The payer starts with a random hash (hash #0) which is kept secret. The hash is hashed to produce hash #1, which is hashed again to produce hash #2 etc. Only the last hash in the chain (hash #N, with N 100,000) is published.

This microhash chain works in a single direction: If you know microhash #80, you can hash it to find out what microhash #81 is. But it’s practically impossible to find out microhash #79 without the help of the payer. To pay, the payer simply reveals the hashes in descending order (up to hash #0).

microhash table (N: 100; step: 1,000 TQN)

Upon settlement, the smart contract pays the payee an amount of funds proportional to how far back he or she is able to reconstruct the chain, beginning by hash #N. This gives every hash an associated value (see microhash table).

The smart contract can easily verify how much the payer has paid to the payee by testing how often the microhash can be hashed before it equals hash #N.
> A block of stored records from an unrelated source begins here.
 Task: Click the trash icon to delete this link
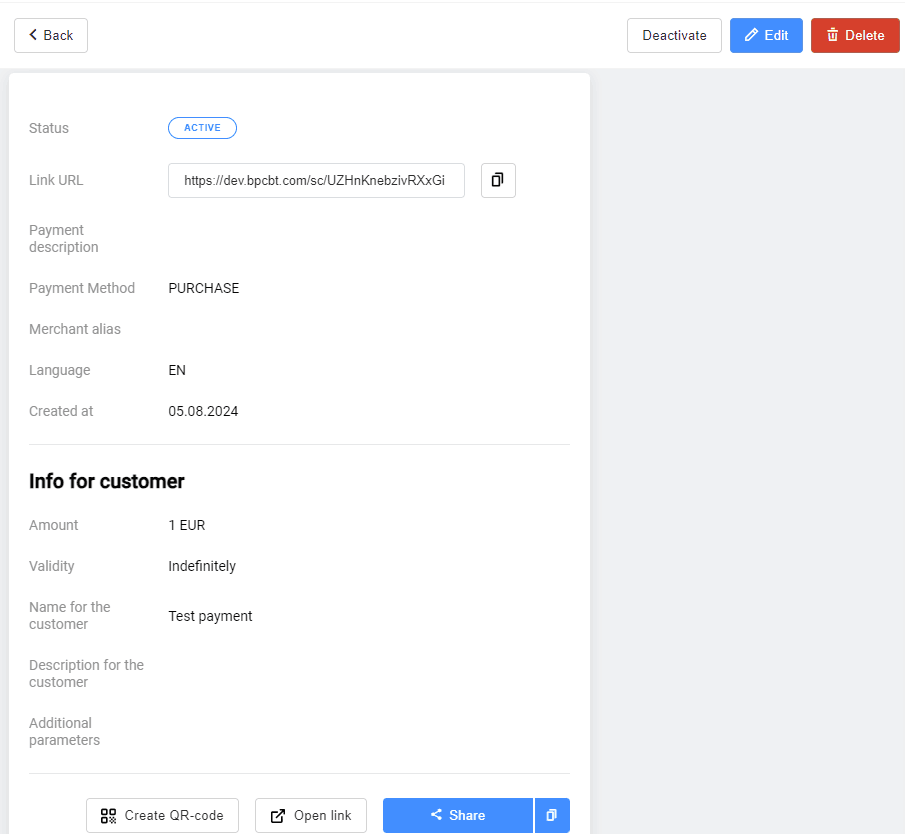832,35
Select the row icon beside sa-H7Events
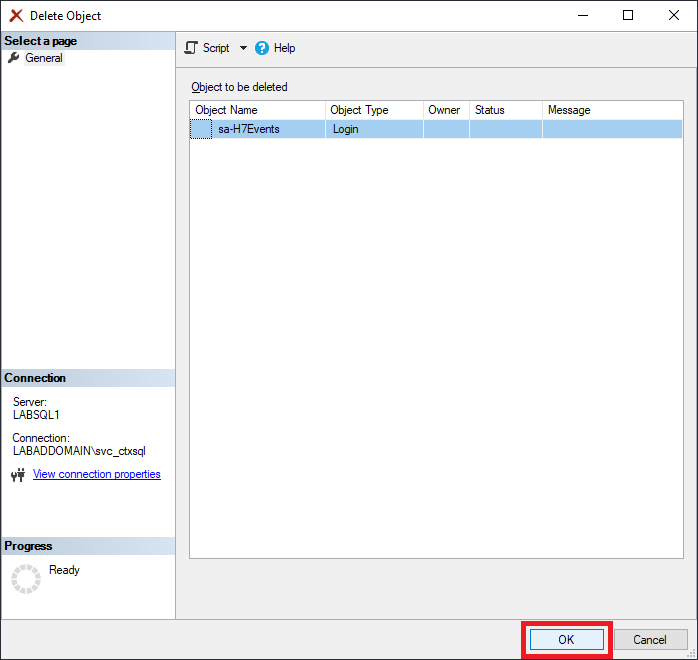 point(202,129)
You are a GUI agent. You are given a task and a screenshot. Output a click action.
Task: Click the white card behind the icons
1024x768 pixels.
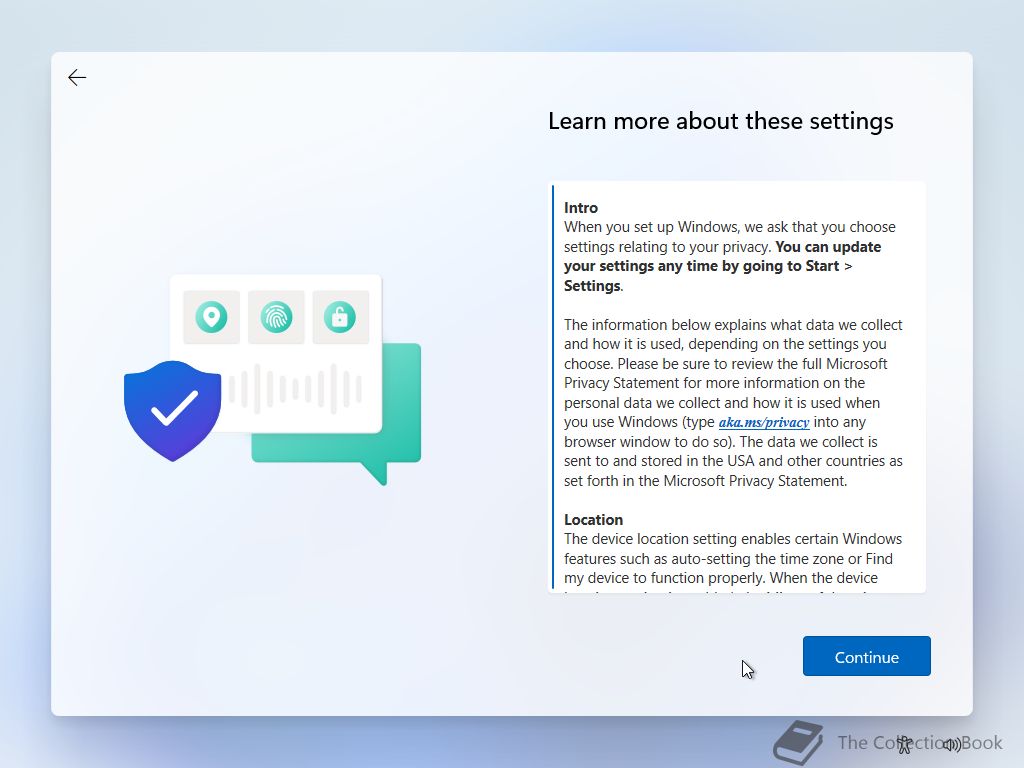pyautogui.click(x=276, y=355)
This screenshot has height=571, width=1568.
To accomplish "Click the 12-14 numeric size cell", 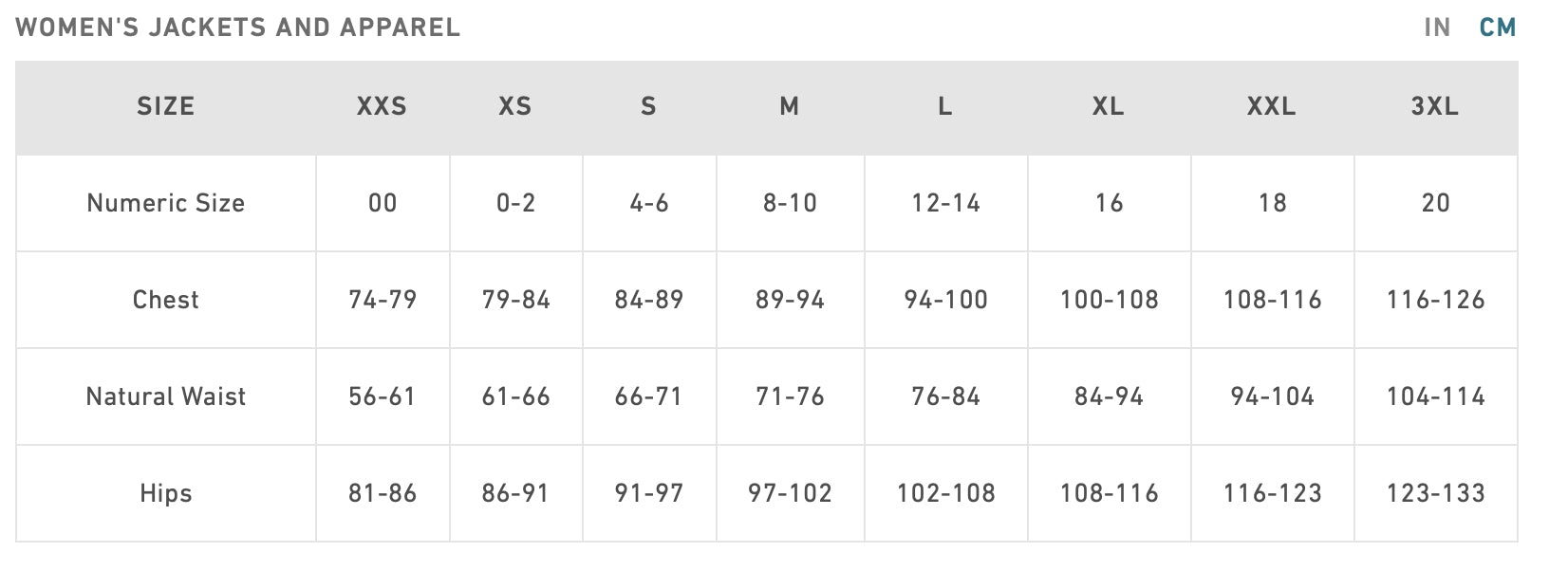I will click(x=945, y=203).
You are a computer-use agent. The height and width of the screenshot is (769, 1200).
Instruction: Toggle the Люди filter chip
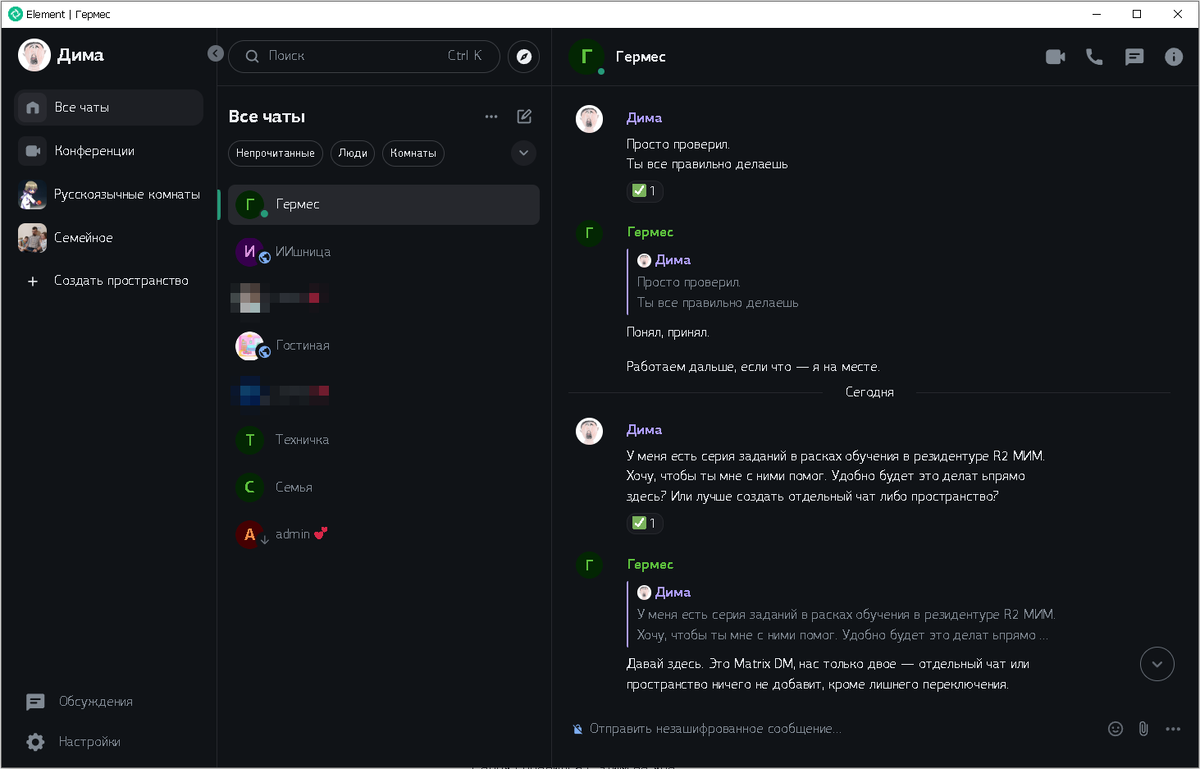pyautogui.click(x=352, y=153)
Sending a tiny hash is simple and as fast as your internet allows. You can pay-per-decisecond and send money around the globe within fractions of a second instead of waiting for confirmation. Moreover, moving transfers to an off-chain settlement layer increases scalability and can reduce multiple thousands of transfers between sender and receiver to only two single on-chain transactions (one to open and one to settle the channel).

Try it out Yourself

The whole process is quite technical. But here is how to do it if you are eager to try it out yourself:

  • install v0.5.0 of the QLRI
  • run the QLRI and open Qlite Web
  • install the TOQEN wallet from Qlite Web
  • ask me on discord (microhash#4229) for some TQN to play with
  • follow the steps shown in the demo video:
Demo Video: How to use MicroHash channels.

Potential Use Case: Rewarding Oracles

This instant micro-payment layer might be used to incentivize oracles: The qubic author could reward every oracle with a few TQN after each completed epochs for calculating the correct results. This could be automated and added as a feature to a future QLRI (ql-node software) version.

The actual beauty of this whole concept lies in the fact, that oracles (2nd layer) would be rewarded through the MicroHash smart contract (4th layer), which is built on top of TOQEN (3rd layer) which is a qubic processed by other oracles (again 2nd layer).

It’s a quite interesting feedback loop: basically the oracles are rewarded through a service they themselves provide.

Complexity and Conclusion

The development of MicroHash was quite complicated since it required a high level of abstraction to work on a 4th layer. The qubic code of this smart contract is actually even more complex than that of the underlying smart contract platform (TOQEN):

qubic code comparison: TOQEN on the left, MicroHash on the right

But this is the minor part of the entire code. Additionally, I extended the TOQEN wallet to include a GUI for the creation and settlement of these channels. And don’t forget about the software to run the API nodes which filter out valid API requests from the Tangle and submit them to the MicroHash qubic.

It was exhausting for me, the person most familiar with Qubic Lite. Therefore it would be purely insane to expect anyone else to construct anything of this extent on top of TOQEN themselves. I do not even expect more than two handful of people to actually test this whole thing by setting up their own microhash channels.

I think we have to settle down here and accept that the smart contract ability of Qlite will most likely stay a PoC that shows what is possible. Instead of reworking this into a user-friendly development environment where anyone can set-up a smart contract with a few lines of codes, we might just as well wait for the official Qubic.

Nonetheless, this PoC proves that smart contracts on the Tangle are feasible. And if IOTA is technically able to support smart contracts, it is just a matter of time before this develops into a serious and integral application.

More importantly: The mere fact that it was even possible to build such a completely abstract construct entirely on top of the Tangle, truly highlights what IOTA is capable of.